The Java resource API does not provide a supported way to list the resources in a given package. If you aren't using a framework that provides their own solution (e.g., Spring), then probably the easiest and sufficiently robust solution is to do what #James_D demonstrates: Create another resource that simply lists the names of the resources in the current package. Then you can read that resource to get the names of the other resources.
For a relatively small number of resources, where the number doesn't change often, creating the "name list" resource manually is probably sufficient. But you've tagged this question with gradle, so another option is to have the build tool create these "name list" resources for you. This can be done in plugin, or you could do it directly in your build script.
Example
Here's an example of creating the "plugin" in your build script.
Sources
Source structure:
\---src
\---main
+---java
| \---sample
| Main.java
|
\---resources
\---sample
bar.txt
baz.txt
foo.txt
qux.txt
Where each *.txt file in src/main/resources/sample contains a single line which says Hello from <filename>!.
build.gradle.kts (Kotlin DSL):
plugins {
application // implicitly applies the Java Plugin as well
}
application {
mainClass.set("sample.Main")
}
// gets the 'processResources' task and augments it to add the desired
// behavior. This task processes resources in the "main" source set.
tasks.processResources {
// 'doLast' means everything inside happens at the end, or at least
// near the end, of this task
doLast {
/*
* Get the "main" source set. By default, this essentially
* represents the files under 'src/main'. There is another
* source set added by the Java Plugin named "test", which
* represents the files under 'src/test'.
*/
val main: SourceSet by sourceSets
/*
* Gets *all* the source directories in the main source set
* used for resources. By default, this will only include
* 'src/main/resources'. If you add other resource directories
* to the main source set, then those will be included here as well.
*/
val source: Set<File> = main.resources.srcDirs
/*
* Gets the build output directory for the resources in the
* main source set. By default, this will be the
* 'build/resources/main` directory. The '!!' bit at the end
* of this line of code is a Kotlin language thing, which
* basically says "I know this won't be null, but fail if it is".
*/
val target: File = main.output.resourcesDir!!
/*
* This calls the 'createResourceListFiles' function for every
* resource directory in 'source'.
*/
for (root in source) {
// the last argument is 'root' because the first package is
// the so-called "unnamed/default package", which are resources
// under the "root"
createResourceListFiles(root, target, root)
}
}
}
/**
* Recursively traverses the package hierarchy of the given resource root and creates
* a `resource-list.txt` resource in each package containing the absolute names of every
* resource in that package, with each name on its own line. If a package does not have
* any resources, then no `resource-list.txt` resource is created for that package.
*
* The `resourceRoot` and `targetDir` arguments will never change. Only the `packageDir`
* argument changes for each recursive call.
*
* #param resourceRoot the root of the resources
* #param targetDir the output directory for resources; this is where the
* `resource-list.txt` resource will be created
* #param packageDir the current package directory
*/
fun createResourceListFiles(resourceRoot: File, targetDir: File, packageDir: File) {
// get all non-directories in the current package; these are the resources
val resourceFiles: List<File> = listFiles(packageDir, File::isFile)
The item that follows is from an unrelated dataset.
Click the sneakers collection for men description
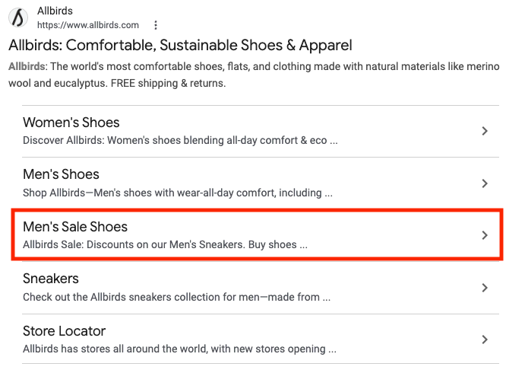Viewport: 506px width, 373px height. coord(180,297)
// only create a resource-list.txt file if there are resources in this package
if (resourceFiles.isNotEmpty()) {
/*
* Determine the output file path for the 'resource-list.txt' file. This is
* computed by getting the path of the current package directory relative
* to the resource root. And then resolving that relative path against
* the output directory, and finally resolving the filename 'resource-list.txt'
* against that directory.
*
* So, if 'resourceRoot' was 'src/main/resources', 'targetDir' was 'build/resources/main',
* and 'packageDir' was 'src/main/resources/sample', then 'targetFile' will be resolved
* to 'build/resources/main/sample/resource-list.txt'.
*/
val targetFile: File = targetDir.resolve(packageDir.relativeTo(resourceRoot)).resolve("resource-list.txt")
// opens a BufferedWriter to 'targetFile' and will close it when
// done (that's what 'use' does; it's like try-with-resources in Java)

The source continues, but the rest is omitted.